2.   Method and materials

This section presents the study area, the distribution of the monitoring stations, and the data sources used. Likewise, this section will comprehensively overview the various models and methods used to construct the proposed component-based modeling and forecasting technique. Thus, the subsequent subsections provide detailed information on each model and method.

2.1.   Data understanding

This work uses hourly O$_{3}$ datasets from four monitoring stations in the Lima metropolitan area (see Figure 1): Ate, CDM, SB, and STA, for three consecutive years, 2017, 2018, and 2019. Only the winter days of each year are considered.
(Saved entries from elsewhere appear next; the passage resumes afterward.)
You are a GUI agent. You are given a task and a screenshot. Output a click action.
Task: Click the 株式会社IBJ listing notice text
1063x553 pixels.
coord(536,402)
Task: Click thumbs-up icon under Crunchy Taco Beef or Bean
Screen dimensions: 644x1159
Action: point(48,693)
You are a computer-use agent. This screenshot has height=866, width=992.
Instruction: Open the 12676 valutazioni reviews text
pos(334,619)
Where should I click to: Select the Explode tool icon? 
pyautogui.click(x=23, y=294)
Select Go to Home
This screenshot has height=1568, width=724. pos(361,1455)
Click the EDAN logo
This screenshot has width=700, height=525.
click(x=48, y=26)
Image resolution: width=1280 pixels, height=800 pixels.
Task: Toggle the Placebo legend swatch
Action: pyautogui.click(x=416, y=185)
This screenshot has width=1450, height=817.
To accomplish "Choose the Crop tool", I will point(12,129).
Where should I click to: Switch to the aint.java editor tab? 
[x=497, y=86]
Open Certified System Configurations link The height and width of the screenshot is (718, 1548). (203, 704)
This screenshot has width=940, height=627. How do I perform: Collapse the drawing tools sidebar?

As a result, for one station, there are 6768 data points: a training section (for model fit) and a testing section (for out-of-sample forecast). The training section comprises data from 2017 to 2018, the first two years (4512 hours), while the one the complete year of 2019 (2256 hours) is utilized as out-of-sample data (testing). It is common practice to prepare the data before beginning the modeling process. The purpose of preprocessing is generally to make data modeling easier. To do this, the database is sorted, categorized, and evaluated for each monitoring station while accounting for the city's winter season, which spans from June 21 to September 22, for ozone. From 2017 to 2019, four monitoring stations were proposed at essential places in Lima, Peru's capital. It should be mentioned that the capital, Lima, has ten monitoring stations; nevertheless, four were chosen owing to a lack of data in the registration. A Teledyne analyzer was used to test the ozone concentrations every hour. Zero and span testing, calibration, and leak detection are all examples of analyzer activities. After correcting zeros, duplicates, and/or anomalies, the data is relayed via telemetry to Servicio Nacional de Meteorología e Hidrología del Perú (SENAMHI) for certification. Similarly, SENAMHI features a systematic network of stations that monitor and report the variables investigated to a processing center regularly and automatically. On an hourly basis, these stations employ high-quality instrumentation and sensors to detect temperature, relative humidity, wind speed, and direction. Furthermore, an inductive approach, Multiple Imputation by Chained Equations, was used. This approach is built on an utterly conditional specification, with each incomplete variable given by its model ^[38].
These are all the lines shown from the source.